Task. An exact reproduction of the data below is expected, free of images.

[Recorded data]
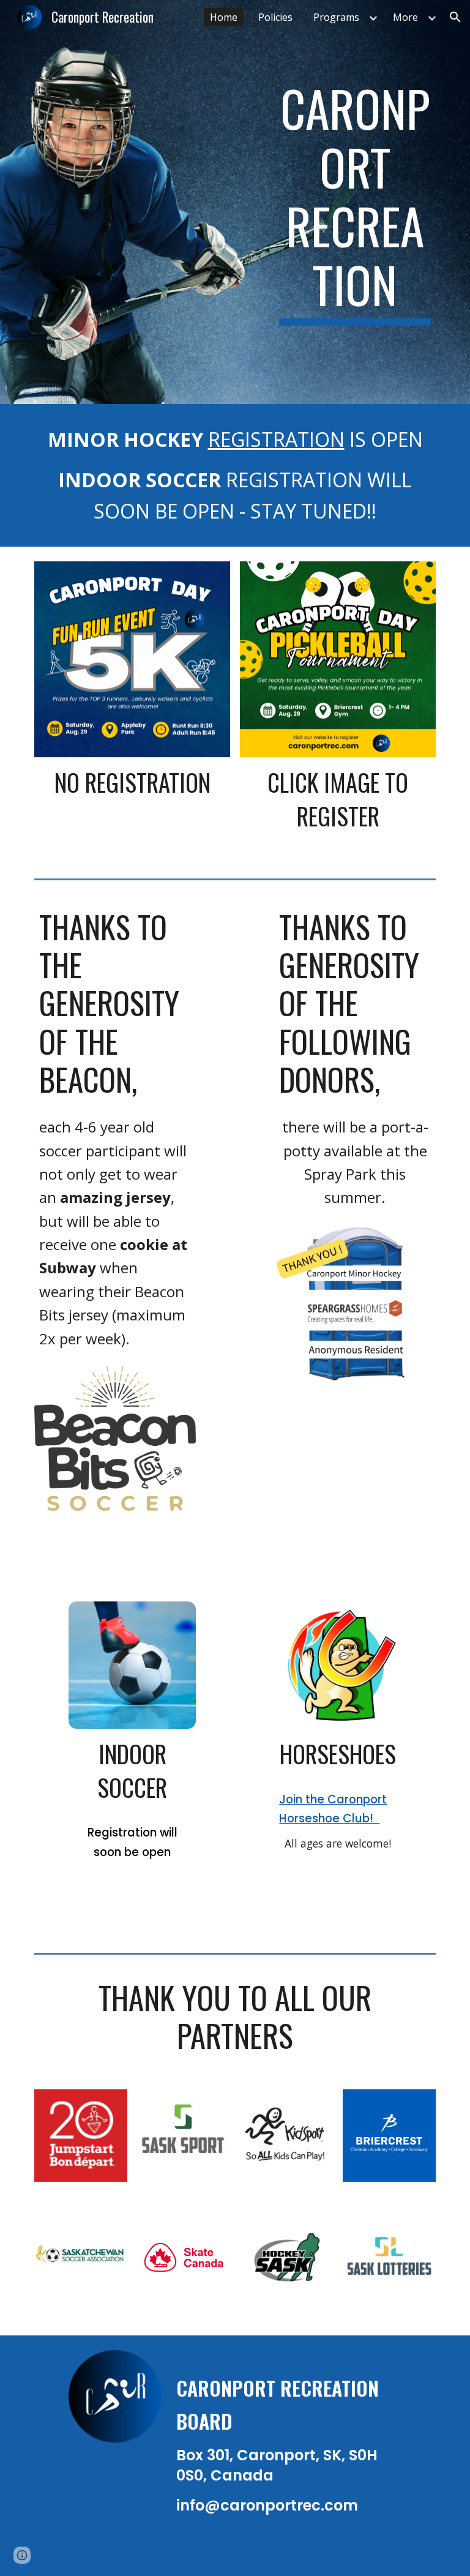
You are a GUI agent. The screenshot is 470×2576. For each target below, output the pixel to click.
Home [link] (223, 17)
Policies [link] (275, 17)
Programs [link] (336, 17)
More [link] (405, 17)
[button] (455, 17)
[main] (354, 202)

Response to this exercise.
You are a GUI agent. The screenshot is 470×2576. For each target below, output the pixel to click.
Home [link] (223, 17)
Policies [link] (275, 17)
Programs [link] (336, 17)
More [link] (405, 17)
[button] (455, 17)
[main] (354, 202)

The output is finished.